[Target position records]
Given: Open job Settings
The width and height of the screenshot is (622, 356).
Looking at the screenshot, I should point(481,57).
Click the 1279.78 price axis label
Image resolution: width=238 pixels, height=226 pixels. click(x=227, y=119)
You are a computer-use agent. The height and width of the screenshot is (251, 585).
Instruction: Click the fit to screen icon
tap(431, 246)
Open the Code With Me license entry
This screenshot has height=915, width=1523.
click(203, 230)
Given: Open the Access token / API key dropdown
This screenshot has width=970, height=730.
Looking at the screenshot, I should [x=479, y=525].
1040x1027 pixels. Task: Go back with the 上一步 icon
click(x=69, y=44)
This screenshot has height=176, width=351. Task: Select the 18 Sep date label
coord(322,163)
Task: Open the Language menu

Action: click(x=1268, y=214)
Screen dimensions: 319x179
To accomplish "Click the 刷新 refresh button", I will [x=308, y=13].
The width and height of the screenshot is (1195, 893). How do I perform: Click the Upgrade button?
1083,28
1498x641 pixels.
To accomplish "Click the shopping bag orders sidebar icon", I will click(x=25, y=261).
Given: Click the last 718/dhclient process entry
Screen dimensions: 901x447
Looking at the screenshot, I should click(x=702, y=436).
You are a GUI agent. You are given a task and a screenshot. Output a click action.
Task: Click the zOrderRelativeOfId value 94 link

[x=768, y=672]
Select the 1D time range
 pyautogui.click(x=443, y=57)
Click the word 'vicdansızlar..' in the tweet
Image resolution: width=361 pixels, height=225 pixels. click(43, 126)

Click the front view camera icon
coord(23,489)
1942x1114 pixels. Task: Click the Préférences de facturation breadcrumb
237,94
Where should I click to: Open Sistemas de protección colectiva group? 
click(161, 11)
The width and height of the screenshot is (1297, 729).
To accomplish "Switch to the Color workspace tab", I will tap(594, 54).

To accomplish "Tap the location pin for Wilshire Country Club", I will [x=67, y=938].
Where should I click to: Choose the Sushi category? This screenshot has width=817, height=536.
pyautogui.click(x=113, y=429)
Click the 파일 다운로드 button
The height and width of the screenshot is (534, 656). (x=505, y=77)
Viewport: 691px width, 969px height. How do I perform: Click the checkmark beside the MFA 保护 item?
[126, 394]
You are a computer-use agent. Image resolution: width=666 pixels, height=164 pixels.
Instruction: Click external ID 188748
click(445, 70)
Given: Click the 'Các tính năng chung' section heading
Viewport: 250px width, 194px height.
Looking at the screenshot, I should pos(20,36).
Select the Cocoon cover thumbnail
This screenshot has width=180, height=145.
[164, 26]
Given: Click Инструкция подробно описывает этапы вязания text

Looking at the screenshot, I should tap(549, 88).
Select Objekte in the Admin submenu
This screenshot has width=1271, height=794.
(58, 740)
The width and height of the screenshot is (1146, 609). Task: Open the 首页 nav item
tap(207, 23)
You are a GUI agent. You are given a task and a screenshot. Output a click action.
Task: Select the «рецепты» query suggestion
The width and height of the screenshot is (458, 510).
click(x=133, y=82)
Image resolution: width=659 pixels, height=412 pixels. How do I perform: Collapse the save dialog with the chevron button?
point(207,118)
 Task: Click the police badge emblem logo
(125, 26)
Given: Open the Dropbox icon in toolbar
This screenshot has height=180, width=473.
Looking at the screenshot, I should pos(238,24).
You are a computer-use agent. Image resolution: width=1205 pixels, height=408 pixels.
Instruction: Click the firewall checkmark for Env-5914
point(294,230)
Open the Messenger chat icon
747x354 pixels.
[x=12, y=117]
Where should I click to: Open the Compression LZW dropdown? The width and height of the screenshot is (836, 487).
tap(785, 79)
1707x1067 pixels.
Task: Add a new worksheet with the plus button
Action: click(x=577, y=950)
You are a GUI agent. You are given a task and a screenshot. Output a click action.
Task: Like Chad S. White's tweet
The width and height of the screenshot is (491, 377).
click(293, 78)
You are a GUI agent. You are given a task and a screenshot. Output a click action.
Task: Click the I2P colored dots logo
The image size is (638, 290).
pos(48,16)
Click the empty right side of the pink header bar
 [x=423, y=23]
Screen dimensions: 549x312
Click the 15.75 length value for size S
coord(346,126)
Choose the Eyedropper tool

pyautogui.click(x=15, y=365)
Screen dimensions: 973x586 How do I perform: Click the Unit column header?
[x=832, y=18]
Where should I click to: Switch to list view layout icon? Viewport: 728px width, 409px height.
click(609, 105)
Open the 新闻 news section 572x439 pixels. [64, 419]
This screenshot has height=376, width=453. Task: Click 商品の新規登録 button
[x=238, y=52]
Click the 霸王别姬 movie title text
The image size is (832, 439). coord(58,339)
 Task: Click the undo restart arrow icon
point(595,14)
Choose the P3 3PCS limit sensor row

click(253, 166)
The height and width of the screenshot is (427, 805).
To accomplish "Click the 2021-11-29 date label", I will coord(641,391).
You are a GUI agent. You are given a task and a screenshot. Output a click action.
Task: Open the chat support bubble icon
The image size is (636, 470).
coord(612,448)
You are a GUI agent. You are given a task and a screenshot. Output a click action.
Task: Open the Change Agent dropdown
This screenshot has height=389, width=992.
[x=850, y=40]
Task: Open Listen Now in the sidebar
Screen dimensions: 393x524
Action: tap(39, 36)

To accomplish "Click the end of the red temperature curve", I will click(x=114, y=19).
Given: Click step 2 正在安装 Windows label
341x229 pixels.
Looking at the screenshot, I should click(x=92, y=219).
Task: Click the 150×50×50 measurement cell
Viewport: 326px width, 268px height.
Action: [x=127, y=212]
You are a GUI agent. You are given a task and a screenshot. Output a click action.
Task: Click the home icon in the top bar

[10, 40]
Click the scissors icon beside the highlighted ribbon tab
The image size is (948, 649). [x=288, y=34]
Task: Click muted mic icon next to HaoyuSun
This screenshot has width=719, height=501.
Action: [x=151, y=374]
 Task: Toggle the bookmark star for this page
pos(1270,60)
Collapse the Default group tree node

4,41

▸ **WHAT YOU ARE ASKED TO DO**:
Turn the data above into a JSON list of strings with one string per line, leaving out blank lines.

▸ **RESPONSE TO THIS TASK**:
[
  "Given: Open job Settings",
  "The width and height of the screenshot is (622, 356).",
  "Looking at the screenshot, I should point(481,57).",
  "Click the 1279.78 price axis label",
  "Image resolution: width=238 pixels, height=226 pixels. click(x=227, y=119)",
  "You are a computer-use agent. The height and width of the screenshot is (251, 585).",
  "Instruction: Click the fit to screen icon",
  "tap(431, 246)",
  "Open the Code With Me license entry",
  "This screenshot has height=915, width=1523.",
  "click(203, 230)",
  "Given: Open the Access token / API key dropdown",
  "This screenshot has width=970, height=730.",
  "Looking at the screenshot, I should [x=479, y=525].",
  "1040x1027 pixels. Task: Go back with the 上一步 icon",
  "click(x=69, y=44)",
  "This screenshot has height=176, width=351. Task: Select the 18 Sep date label",
  "coord(322,163)",
  "Task: Open the Language menu",
  "Action: click(x=1268, y=214)",
  "Screen dimensions: 319x179",
  "To accomplish \"Click the 刷新 refresh button\", I will [x=308, y=13].",
  "The width and height of the screenshot is (1195, 893). How do I perform: Click the Upgrade button?",
  "1083,28",
  "1498x641 pixels.",
  "To accomplish \"Click the shopping bag orders sidebar icon\", I will click(x=25, y=261).",
  "Given: Click the last 718/dhclient process entry",
  "Screen dimensions: 901x447",
  "Looking at the screenshot, I should click(x=702, y=436).",
  "You are a GUI agent. You are given a task and a screenshot. Output a click action.",
  "Task: Click the zOrderRelativeOfId value 94 link",
  "[x=768, y=672]",
  "Select the 1D time range",
  " pyautogui.click(x=443, y=57)",
  "Click the word 'vicdansızlar..' in the tweet",
  "Image resolution: width=361 pixels, height=225 pixels. click(43, 126)",
  "Click the front view camera icon",
  "coord(23,489)",
  "1942x1114 pixels. Task: Click the Préférences de facturation breadcrumb",
  "237,94",
  "Where should I click to: Open Sistemas de protección colectiva group? ",
  "click(161, 11)",
  "The width and height of the screenshot is (1297, 729).",
  "To accomplish \"Switch to the Color workspace tab\", I will tap(594, 54).",
  "To accomplish \"Tap the location pin for Wilshire Country Club\", I will [x=67, y=938].",
  "Where should I click to: Choose the Sushi category? This screenshot has width=817, height=536.",
  "pyautogui.click(x=113, y=429)",
  "Click the 파일 다운로드 button",
  "The height and width of the screenshot is (534, 656). (x=505, y=77)",
  "Viewport: 691px width, 969px height. How do I perform: Click the checkmark beside the MFA 保护 item?",
  "[126, 394]",
  "You are a computer-use agent. Image resolution: width=666 pixels, height=164 pixels.",
  "Instruction: Click external ID 188748",
  "click(445, 70)",
  "Given: Click the 'Các tính năng chung' section heading",
  "Viewport: 250px width, 194px height.",
  "Looking at the screenshot, I should pos(20,36).",
  "Select the Cocoon cover thumbnail",
  "This screenshot has width=180, height=145.",
  "[164, 26]",
  "Given: Click Инструкция подробно описывает этапы вязания text",
  "Looking at the screenshot, I should tap(549, 88).",
  "Select Objekte in the Admin submenu",
  "This screenshot has width=1271, height=794.",
  "(58, 740)",
  "The width and height of the screenshot is (1146, 609). Task: Open the 首页 nav item",
  "tap(207, 23)",
  "You are a GUI agent. You are given a task and a screenshot. Output a click action.",
  "Task: Select the «рецепты» query suggestion",
  "The width and height of the screenshot is (458, 510).",
  "click(x=133, y=82)",
  "Image resolution: width=659 pixels, height=412 pixels. How do I perform: Collapse the save dialog with the chevron button?",
  "point(207,118)",
  " Task: Click the police badge emblem logo",
  "(125, 26)",
  "Given: Open the Dropbox icon in toolbar",
  "This screenshot has height=180, width=473.",
  "Looking at the screenshot, I should pos(238,24).",
  "You are a computer-use agent. Image resolution: width=1205 pixels, height=408 pixels.",
  "Instruction: Click the firewall checkmark for Env-5914",
  "point(294,230)",
  "Open the Messenger chat icon",
  "747x354 pixels.",
  "[x=12, y=117]",
  "Where should I click to: Open the Compression LZW dropdown? The width and height of the screenshot is (836, 487).",
  "tap(785, 79)",
  "1707x1067 pixels.",
  "Task: Add a new worksheet with the plus button",
  "Action: click(x=577, y=950)",
  "You are a GUI agent. You are given a task and a screenshot. Output a click action.",
  "Task: Like Chad S. White's tweet",
  "The width and height of the screenshot is (491, 377).",
  "click(293, 78)",
  "You are a GUI agent. You are given a task and a screenshot. Output a click action.",
  "Task: Click the I2P colored dots logo",
  "The image size is (638, 290).",
  "pos(48,16)",
  "Click the empty right side of the pink header bar",
  " [x=423, y=23]",
  "Screen dimensions: 549x312",
  "Click the 15.75 length value for size S",
  "coord(346,126)",
  "Choose the Eyedropper tool",
  "pyautogui.click(x=15, y=365)",
  "Screen dimensions: 973x586 How do I perform: Click the Unit column header?",
  "[x=832, y=18]",
  "Where should I click to: Switch to list view layout icon? Viewport: 728px width, 409px height.",
  "click(609, 105)",
  "Open the 新闻 news section 572x439 pixels. [64, 419]",
  "This screenshot has height=376, width=453. Task: Click 商品の新規登録 button",
  "[x=238, y=52]",
  "Click the 霸王别姬 movie title text",
  "The image size is (832, 439). coord(58,339)",
  " Task: Click the undo restart arrow icon",
  "point(595,14)",
  "Choose the P3 3PCS limit sensor row",
  "click(253, 166)",
  "The height and width of the screenshot is (427, 805).",
  "To accomplish \"Click the 2021-11-29 date label\", I will coord(641,391).",
  "You are a GUI agent. You are given a task and a screenshot. Output a click action.",
  "Task: Open the chat support bubble icon",
  "The image size is (636, 470).",
  "coord(612,448)",
  "You are a GUI agent. You are given a task and a screenshot. Output a click action.",
  "Task: Open the Change Agent dropdown",
  "This screenshot has height=389, width=992.",
  "[x=850, y=40]",
  "Task: Open Listen Now in the sidebar",
  "Screen dimensions: 393x524",
  "Action: tap(39, 36)",
  "To accomplish \"Click the end of the red temperature curve\", I will click(x=114, y=19).",
  "Given: Click step 2 正在安装 Windows label",
  "341x229 pixels.",
  "Looking at the screenshot, I should click(x=92, y=219).",
  "Task: Click the 150×50×50 measurement cell",
  "Viewport: 326px width, 268px height.",
  "Action: [x=127, y=212]",
  "You are a GUI agent. You are given a task and a screenshot. Output a click action.",
  "Task: Click the home icon in the top bar",
  "[10, 40]",
  "Click the scissors icon beside the highlighted ribbon tab",
  "The image size is (948, 649). [x=288, y=34]",
  "Task: Click muted mic icon next to HaoyuSun",
  "This screenshot has width=719, height=501.",
  "Action: [x=151, y=374]",
  " Task: Toggle the bookmark star for this page",
  "pos(1270,60)",
  "Collapse the Default group tree node",
  "4,41"
]